▸ **EXCERPT PROVIDED**:
=-=-=

What did the grouchy mushroom say to the loud mushroom? - Put a cap on it.
Did you hear about the flower who never bloomed?
It was a bud omen.
Today isn’t the day to be making jokes about the weather.
It’s snow joke.
How do you know if there’s a snowman in your bed?
You wake up wet!
Why are coyotes howling in the night?
Because they can only see the cactuses in the day.
The only way the mushroom could think of decorating his house was with toadstools.
What did the flower do when she was challenged?
Rose to the occasion.
What do you call a human that's now a cactus?
A transplant.
I quit my job at the concrete plant.
My job was getting harder & harder.
What happened to the wooden car with a wooden engine and wheels? It wooden go at all.
Why do trees like to watch Star Trek? They really relate to the Captain’s log.
We all know that rooms are just empty spaces, and no one can even dream of making a delicacy out of them. The only room is the mushroom.
What would Jerry McGuire have said if he was a flower?
You had me at hydrangea.
During the contribution’s session, the mushroom family never gave a lot. They were just two spore.
What do you call a slow skier?
A slopepoke!
How much does a flower love their friends?
Bunches.
Where do birch trees keep their jewelry? In the river bank.
What does a triangle palm like to study in school? Trigonometree.
What is a birch’s favorite dinosaur? The Tree
Rex.

=-=-=

▸ **RECORDED INFORMATION**:
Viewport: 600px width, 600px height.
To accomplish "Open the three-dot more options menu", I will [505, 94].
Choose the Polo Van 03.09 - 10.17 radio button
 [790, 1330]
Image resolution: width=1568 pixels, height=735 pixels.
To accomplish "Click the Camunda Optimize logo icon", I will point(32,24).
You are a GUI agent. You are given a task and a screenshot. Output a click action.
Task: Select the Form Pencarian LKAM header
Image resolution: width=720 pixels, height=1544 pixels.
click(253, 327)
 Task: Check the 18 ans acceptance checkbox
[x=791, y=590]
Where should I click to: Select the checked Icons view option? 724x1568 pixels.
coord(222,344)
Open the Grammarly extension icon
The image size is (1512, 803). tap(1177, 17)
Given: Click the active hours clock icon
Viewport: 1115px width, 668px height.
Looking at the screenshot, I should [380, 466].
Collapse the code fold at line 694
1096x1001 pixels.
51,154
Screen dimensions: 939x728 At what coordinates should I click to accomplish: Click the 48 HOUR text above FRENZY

=-=-=

▸ **TASKS FOR THIS EXERCISE**:
1: In the collection of nature and weather puns, why does the speaker say they quit the job at the concrete plant? Answer in one to three sentences.
2: Add several more jokes to the collection of nature and weather puns, starting after its final line.

▸ **FINAL RESULTS**:
1: The speaker quit the job at the concrete plant because the job "was getting harder & harder."

2:
What did the Christmas tree tell his crush? I pine for you.
You can virtually stay in any room. The only one you can’t is the mush-room because it is reserved for fungi.
Did you hear about the lazy flower who finally got his act together?
He just needed a kick in the bud.
Why didn’t Guns N Roses turn up for the gig when it was snowing?
Axel Froze.
. How can you easily identify a dogwood tree? By listening to the bark.
What type of room do you eat? A mush room.
Why was it hard for police to catch the tree bandit? He had them stumped.
What did the flower say when he wanted a second chance?
I’ll grow on you.
What do you call a dinosaur who sat on a cactus?
A megalo-sore-ass.
Why did the dunce get hurt after raking leaves? He fell out of the tree.
What happens to romantic trees on Valentine’s Day? They get all sappy.
What do you see when an elephant hides behind a tree?
The trunks
What do you call a snowman with a six pack?
An abdominal snowman.
What did the beaver tell the tree? It has really been nice gnawing you.
What do you say to a flower after a breakup?
Get clover it.
Look Honey, a cactus!
I haven't seen that many pricks in one place since your family was in for Thanksgiving!
What did the snowman order at Wendy’s?
A Frosty.
What flowering plant is an amazing equestrian? The horse chestnut.
Why do trees make the worst enemies?
Because they are the best at throwing shade.
The fungi turned down seconds at dinner because he never had mushroom.
What types of stories do giant sequoias love to tell? Tall tales, of course.
What did the flower say when he saw his date?
I think you’re dandy, and I’m not lion!
What did the snowman order at the fast food restaurant?
An ice burger extra cheese.
What do you call it when you plant a tree at each corner of a house?
A fourest.
What is the tree’s least favorite month of the year? SepTIMBERRRR.
Why was the sapling crying to her mom? She said the big trees wouldn’t leaf her alone.
Where do American trees like to go for vacations in Canada? Montreeal.
What do Snowmen call their offspring?
Chill-dren.
How do you keep the snow from giving you cold feet?
Don’t go around BRRfooted!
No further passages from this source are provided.